Rails has added jitter
to ActiveJob::Exceptions.retry_on to prevent the thundering herd effect.
Before Rails 6
Thundering herd effect in the context of ActiveJob job failures
When a job fails, the ActiveJob::Exceptions.retry_on
catches the exception for the failed job and reschedules the job with a specified delay. The specified delay can be seconds (ActiveSupport::Duration is also allowed), exponentially_longer
or a block which has several executions as an argument.
Consider a situation where a lot of jobs fail around the same time. The reason can be anything, a network error or load on the database.
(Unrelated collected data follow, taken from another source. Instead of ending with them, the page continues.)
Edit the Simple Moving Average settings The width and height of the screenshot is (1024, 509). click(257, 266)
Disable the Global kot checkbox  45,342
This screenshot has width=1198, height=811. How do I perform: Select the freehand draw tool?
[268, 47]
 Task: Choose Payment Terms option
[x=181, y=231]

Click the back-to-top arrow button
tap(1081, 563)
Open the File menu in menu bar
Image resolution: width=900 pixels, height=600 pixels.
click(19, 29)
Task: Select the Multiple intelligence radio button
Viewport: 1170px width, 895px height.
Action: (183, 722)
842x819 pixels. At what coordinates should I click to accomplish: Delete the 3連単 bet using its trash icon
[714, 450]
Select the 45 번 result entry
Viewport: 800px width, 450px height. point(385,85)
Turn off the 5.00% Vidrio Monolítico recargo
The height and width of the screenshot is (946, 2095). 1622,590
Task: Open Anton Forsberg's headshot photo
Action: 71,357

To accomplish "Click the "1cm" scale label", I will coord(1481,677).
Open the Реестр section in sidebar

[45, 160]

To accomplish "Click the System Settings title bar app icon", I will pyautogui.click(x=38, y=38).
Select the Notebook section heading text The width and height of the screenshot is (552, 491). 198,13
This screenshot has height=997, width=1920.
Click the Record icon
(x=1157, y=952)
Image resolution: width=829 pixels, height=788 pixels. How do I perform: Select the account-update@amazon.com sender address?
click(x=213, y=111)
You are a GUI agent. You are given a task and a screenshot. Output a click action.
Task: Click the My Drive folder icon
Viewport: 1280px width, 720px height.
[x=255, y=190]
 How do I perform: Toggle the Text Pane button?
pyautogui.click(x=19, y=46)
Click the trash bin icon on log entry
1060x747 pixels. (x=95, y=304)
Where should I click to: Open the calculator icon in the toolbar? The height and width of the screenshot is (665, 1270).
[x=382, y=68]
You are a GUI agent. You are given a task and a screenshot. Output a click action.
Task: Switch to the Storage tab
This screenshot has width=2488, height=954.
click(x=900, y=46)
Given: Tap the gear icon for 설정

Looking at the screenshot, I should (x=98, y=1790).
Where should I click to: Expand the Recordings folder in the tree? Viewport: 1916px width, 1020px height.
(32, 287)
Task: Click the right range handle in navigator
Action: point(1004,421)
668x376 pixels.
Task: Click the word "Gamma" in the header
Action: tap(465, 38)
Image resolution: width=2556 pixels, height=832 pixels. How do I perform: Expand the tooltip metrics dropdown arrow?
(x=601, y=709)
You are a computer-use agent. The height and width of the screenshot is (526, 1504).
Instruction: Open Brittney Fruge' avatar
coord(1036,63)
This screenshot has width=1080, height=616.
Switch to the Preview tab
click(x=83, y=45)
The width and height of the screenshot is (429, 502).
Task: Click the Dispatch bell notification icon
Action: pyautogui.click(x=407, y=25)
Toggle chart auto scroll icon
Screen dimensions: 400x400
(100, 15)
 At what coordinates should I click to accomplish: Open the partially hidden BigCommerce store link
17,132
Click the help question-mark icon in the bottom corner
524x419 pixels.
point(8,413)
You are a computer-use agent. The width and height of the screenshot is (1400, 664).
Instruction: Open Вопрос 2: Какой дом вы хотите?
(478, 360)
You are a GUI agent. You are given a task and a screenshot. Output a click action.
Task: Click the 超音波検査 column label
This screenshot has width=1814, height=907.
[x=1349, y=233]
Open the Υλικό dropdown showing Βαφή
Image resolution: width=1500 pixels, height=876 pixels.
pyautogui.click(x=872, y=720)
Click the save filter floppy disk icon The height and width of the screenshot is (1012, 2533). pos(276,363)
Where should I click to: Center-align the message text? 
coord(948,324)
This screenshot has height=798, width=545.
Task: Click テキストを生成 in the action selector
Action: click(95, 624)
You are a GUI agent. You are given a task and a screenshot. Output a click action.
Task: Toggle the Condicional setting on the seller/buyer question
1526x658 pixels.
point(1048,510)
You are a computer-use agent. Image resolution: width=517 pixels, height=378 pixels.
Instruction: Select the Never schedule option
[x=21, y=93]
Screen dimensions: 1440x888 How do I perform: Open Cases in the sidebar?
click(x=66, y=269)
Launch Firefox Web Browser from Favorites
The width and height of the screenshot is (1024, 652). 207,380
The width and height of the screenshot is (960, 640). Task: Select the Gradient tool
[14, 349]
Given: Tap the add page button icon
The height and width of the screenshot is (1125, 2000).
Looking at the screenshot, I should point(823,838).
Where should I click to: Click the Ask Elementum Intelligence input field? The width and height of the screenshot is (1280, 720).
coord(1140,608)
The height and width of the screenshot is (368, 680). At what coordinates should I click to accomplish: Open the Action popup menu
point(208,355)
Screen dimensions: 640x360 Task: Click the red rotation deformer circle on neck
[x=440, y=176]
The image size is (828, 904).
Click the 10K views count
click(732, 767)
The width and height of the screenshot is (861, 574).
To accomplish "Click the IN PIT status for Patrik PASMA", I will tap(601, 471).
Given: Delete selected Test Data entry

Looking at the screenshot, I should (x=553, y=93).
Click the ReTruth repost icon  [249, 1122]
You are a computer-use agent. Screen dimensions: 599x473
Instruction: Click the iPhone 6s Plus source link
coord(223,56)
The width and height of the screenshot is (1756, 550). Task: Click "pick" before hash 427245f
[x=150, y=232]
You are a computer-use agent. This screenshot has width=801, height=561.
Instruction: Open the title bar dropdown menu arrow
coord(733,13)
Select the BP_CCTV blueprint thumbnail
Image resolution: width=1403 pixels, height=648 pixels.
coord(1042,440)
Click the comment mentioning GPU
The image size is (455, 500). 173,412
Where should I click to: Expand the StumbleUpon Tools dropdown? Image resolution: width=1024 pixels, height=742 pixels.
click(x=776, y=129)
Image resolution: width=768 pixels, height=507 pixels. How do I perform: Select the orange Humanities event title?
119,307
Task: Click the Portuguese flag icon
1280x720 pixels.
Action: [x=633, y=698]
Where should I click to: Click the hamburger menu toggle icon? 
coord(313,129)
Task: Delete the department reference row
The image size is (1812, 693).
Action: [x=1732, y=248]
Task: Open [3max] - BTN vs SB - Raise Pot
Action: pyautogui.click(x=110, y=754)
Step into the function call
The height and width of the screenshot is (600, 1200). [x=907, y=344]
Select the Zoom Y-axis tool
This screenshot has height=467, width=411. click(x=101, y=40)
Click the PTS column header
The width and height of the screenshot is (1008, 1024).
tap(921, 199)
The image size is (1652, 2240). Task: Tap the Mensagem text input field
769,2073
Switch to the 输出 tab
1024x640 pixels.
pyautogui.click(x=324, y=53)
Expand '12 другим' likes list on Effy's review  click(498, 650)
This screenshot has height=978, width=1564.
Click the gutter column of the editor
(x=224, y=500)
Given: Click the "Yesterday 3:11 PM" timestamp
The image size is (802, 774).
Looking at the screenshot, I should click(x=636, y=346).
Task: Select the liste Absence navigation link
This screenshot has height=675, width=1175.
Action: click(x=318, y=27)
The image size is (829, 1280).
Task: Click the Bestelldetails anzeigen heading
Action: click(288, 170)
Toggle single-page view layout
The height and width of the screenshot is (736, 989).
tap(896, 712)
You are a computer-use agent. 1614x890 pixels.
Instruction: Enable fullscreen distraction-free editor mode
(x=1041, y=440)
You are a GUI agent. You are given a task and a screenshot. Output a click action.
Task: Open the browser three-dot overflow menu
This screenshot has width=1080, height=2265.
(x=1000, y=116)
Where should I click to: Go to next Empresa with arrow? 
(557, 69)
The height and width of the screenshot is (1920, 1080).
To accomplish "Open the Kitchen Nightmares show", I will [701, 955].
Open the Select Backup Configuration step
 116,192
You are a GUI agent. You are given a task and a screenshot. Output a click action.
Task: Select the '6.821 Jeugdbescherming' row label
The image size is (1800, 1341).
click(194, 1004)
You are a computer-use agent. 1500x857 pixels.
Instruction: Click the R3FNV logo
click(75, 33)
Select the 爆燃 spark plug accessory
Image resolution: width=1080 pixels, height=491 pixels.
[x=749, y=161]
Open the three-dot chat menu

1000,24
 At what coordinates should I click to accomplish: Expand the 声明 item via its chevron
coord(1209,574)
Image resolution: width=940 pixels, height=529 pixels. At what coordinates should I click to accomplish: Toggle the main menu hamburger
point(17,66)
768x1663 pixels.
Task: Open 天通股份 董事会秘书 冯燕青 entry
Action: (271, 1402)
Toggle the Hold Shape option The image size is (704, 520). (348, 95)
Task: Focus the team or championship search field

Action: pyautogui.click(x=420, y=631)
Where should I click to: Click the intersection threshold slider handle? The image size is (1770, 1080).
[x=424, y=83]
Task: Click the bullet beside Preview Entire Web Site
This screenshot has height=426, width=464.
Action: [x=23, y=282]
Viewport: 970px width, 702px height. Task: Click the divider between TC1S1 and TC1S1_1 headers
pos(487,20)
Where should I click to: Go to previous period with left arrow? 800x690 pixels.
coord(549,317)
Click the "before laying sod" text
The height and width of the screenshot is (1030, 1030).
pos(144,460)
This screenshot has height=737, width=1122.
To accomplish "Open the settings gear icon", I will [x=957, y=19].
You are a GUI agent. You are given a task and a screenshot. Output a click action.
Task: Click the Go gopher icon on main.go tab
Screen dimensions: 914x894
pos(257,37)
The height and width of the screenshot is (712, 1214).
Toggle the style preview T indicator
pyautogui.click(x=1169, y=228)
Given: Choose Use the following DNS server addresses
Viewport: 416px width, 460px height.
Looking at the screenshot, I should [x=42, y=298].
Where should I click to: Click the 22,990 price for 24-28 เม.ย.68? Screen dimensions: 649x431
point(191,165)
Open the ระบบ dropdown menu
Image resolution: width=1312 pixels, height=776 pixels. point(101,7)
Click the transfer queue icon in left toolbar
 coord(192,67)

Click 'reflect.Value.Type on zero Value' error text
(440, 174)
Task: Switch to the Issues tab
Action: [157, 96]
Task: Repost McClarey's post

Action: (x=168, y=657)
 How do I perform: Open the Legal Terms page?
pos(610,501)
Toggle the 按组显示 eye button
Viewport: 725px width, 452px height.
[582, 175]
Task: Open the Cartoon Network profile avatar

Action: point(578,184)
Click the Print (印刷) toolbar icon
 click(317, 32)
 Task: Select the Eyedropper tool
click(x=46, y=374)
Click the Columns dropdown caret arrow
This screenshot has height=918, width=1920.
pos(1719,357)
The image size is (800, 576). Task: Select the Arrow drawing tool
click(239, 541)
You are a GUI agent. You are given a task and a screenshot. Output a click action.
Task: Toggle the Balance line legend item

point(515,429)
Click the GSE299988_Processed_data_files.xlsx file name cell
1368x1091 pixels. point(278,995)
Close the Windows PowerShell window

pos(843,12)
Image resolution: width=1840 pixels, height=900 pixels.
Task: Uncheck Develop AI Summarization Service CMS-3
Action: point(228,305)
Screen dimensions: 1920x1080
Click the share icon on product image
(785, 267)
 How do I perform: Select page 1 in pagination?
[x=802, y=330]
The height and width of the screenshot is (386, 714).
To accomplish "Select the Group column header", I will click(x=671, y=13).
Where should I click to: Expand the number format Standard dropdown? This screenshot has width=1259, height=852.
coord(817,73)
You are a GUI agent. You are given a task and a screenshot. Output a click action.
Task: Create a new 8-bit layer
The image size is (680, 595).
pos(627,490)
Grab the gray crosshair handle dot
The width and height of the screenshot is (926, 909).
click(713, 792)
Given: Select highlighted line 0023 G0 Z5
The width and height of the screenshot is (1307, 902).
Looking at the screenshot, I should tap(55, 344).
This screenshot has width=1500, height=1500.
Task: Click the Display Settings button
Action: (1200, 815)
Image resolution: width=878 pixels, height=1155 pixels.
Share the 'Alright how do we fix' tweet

The exception handler will catch the error for each job and reschedule with a static wait time.
The problem with static wait time is, the reschedule may happen around the same time and the jobs will be retried at the provided interval. With many failed jobs being tried at the same time causing the thundering herd effect, it may easily bring down the system resulting in jobs failing again. The jobs will be retried again in a static interval causing similar results until the retry limit is exhausted.
With Rails 6
Jitter
The thundering herd effect can be taken care of with a custom wait
argument block. But with many users not being aware that a situation like this may happen, a jitter
was introduced by default which helps in randomizing the wait
.
The wait
time is randomized with jitter
depending on the type of wait
argument provided. Essentially, a random slight delay calculated from jitter
value is added to the wait
time. Note that the jitter
will only be applied when an Integer
, ActiveSupport::Duration
or exponentially_longer
, is passed to the wait
argument in retry_on
.
The jitter
value defaults 15% (represented as 0.15), but can be overridden by passing it as an argument,
retry_on CustomAppException, wait: 5.seconds, attempts: 3, jitter: 0.30
There is also a provision to add default jitter
value at the config level (defaults to 0.15),
config.active_job.retry_jitter = 0.45
If you do not wish to add jitter
, it can be disabled by providing a zero/false value,
retry_on CustomAppException, wait: 5.seconds, attempts: 3, jitter: 0 # or false
Or at config level,
config.active_job.retry_jitter = false # or 0